▸ Data entries
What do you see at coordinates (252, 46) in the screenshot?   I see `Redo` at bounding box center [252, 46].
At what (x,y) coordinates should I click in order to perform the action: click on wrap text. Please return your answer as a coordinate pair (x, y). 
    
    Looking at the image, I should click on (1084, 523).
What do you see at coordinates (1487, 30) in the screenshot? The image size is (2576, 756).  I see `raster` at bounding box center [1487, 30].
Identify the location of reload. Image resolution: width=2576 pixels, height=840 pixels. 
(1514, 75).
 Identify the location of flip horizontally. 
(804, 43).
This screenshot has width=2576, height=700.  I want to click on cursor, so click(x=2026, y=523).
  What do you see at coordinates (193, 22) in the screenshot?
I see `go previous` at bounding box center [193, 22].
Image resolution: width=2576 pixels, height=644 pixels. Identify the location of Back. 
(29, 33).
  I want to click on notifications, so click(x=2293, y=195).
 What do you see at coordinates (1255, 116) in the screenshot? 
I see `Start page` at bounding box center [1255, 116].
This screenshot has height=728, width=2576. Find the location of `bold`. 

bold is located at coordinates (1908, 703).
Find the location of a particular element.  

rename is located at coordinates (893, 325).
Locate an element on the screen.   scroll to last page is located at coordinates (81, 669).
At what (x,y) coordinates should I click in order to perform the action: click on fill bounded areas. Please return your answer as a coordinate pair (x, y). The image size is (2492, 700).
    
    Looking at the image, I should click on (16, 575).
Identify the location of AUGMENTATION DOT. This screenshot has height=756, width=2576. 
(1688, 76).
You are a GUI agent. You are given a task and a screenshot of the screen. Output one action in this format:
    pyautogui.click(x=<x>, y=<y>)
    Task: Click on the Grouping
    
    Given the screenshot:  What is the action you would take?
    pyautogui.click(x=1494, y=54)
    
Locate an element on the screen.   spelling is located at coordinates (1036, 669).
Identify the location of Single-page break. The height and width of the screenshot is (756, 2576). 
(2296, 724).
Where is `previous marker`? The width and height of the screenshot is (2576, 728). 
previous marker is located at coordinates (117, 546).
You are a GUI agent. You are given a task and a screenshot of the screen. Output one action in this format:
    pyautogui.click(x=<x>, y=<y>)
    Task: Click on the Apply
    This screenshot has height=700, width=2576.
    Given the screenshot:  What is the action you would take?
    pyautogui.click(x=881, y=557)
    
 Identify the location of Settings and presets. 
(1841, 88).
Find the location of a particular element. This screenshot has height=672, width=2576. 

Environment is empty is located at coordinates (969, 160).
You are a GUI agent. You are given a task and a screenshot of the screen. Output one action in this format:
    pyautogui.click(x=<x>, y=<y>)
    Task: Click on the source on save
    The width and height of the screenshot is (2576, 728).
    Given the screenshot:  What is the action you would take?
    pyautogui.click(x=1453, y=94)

▸ Task goal
Please copy out the rows above again, switching each "Identify the location of" to "Point out the location of" and leaving everything else unchanged.

▸ Task output
What do you see at coordinates (252, 46) in the screenshot?   I see `Redo` at bounding box center [252, 46].
At what (x,y) coordinates should I click in order to perform the action: click on wrap text. Please return your answer as a coordinate pair (x, y). 
    
    Looking at the image, I should click on (1084, 523).
What do you see at coordinates (1487, 30) in the screenshot? The image size is (2576, 756).  I see `raster` at bounding box center [1487, 30].
Point out the location of reload. Image resolution: width=2576 pixels, height=840 pixels. 
(1514, 75).
 Point out the location of flip horizontally. 
(804, 43).
This screenshot has width=2576, height=700.  I want to click on cursor, so click(x=2026, y=523).
  What do you see at coordinates (193, 22) in the screenshot?
I see `go previous` at bounding box center [193, 22].
Image resolution: width=2576 pixels, height=644 pixels. Point out the location of Back. 
(29, 33).
  I want to click on notifications, so click(x=2293, y=195).
 What do you see at coordinates (1255, 116) in the screenshot? 
I see `Start page` at bounding box center [1255, 116].
This screenshot has height=728, width=2576. Find the location of `bold`. 

bold is located at coordinates (1908, 703).
Find the location of a particular element.  

rename is located at coordinates (893, 325).
Locate an element on the screen.   scroll to last page is located at coordinates (81, 669).
At what (x,y) coordinates should I click in order to perform the action: click on fill bounded areas. Please return your answer as a coordinate pair (x, y). The image size is (2492, 700).
    
    Looking at the image, I should click on (16, 575).
Point out the location of AUGMENTATION DOT. This screenshot has height=756, width=2576. 
(1688, 76).
You are a GUI agent. You are given a task and a screenshot of the screen. Output one action in this format:
    pyautogui.click(x=<x>, y=<y>)
    Task: Click on the Grouping
    
    Given the screenshot:  What is the action you would take?
    pyautogui.click(x=1494, y=54)
    
Locate an element on the screen.   spelling is located at coordinates (1036, 669).
Point out the location of Single-page break. The height and width of the screenshot is (756, 2576). 
(2296, 724).
Where is `previous marker`? The width and height of the screenshot is (2576, 728). 
previous marker is located at coordinates (117, 546).
You are a GUI agent. You are given a task and a screenshot of the screen. Output one action in this format:
    pyautogui.click(x=<x>, y=<y>)
    Task: Click on the Apply
    This screenshot has height=700, width=2576.
    Given the screenshot:  What is the action you would take?
    pyautogui.click(x=881, y=557)
    
 Point out the location of Settings and presets. 
(1841, 88).
Find the location of a particular element. This screenshot has height=672, width=2576. 

Environment is empty is located at coordinates (969, 160).
You are a GUI agent. You are given a task and a screenshot of the screen. Output one action in this format:
    pyautogui.click(x=<x>, y=<y>)
    Task: Click on the source on save
    The width and height of the screenshot is (2576, 728).
    Given the screenshot:  What is the action you would take?
    pyautogui.click(x=1453, y=94)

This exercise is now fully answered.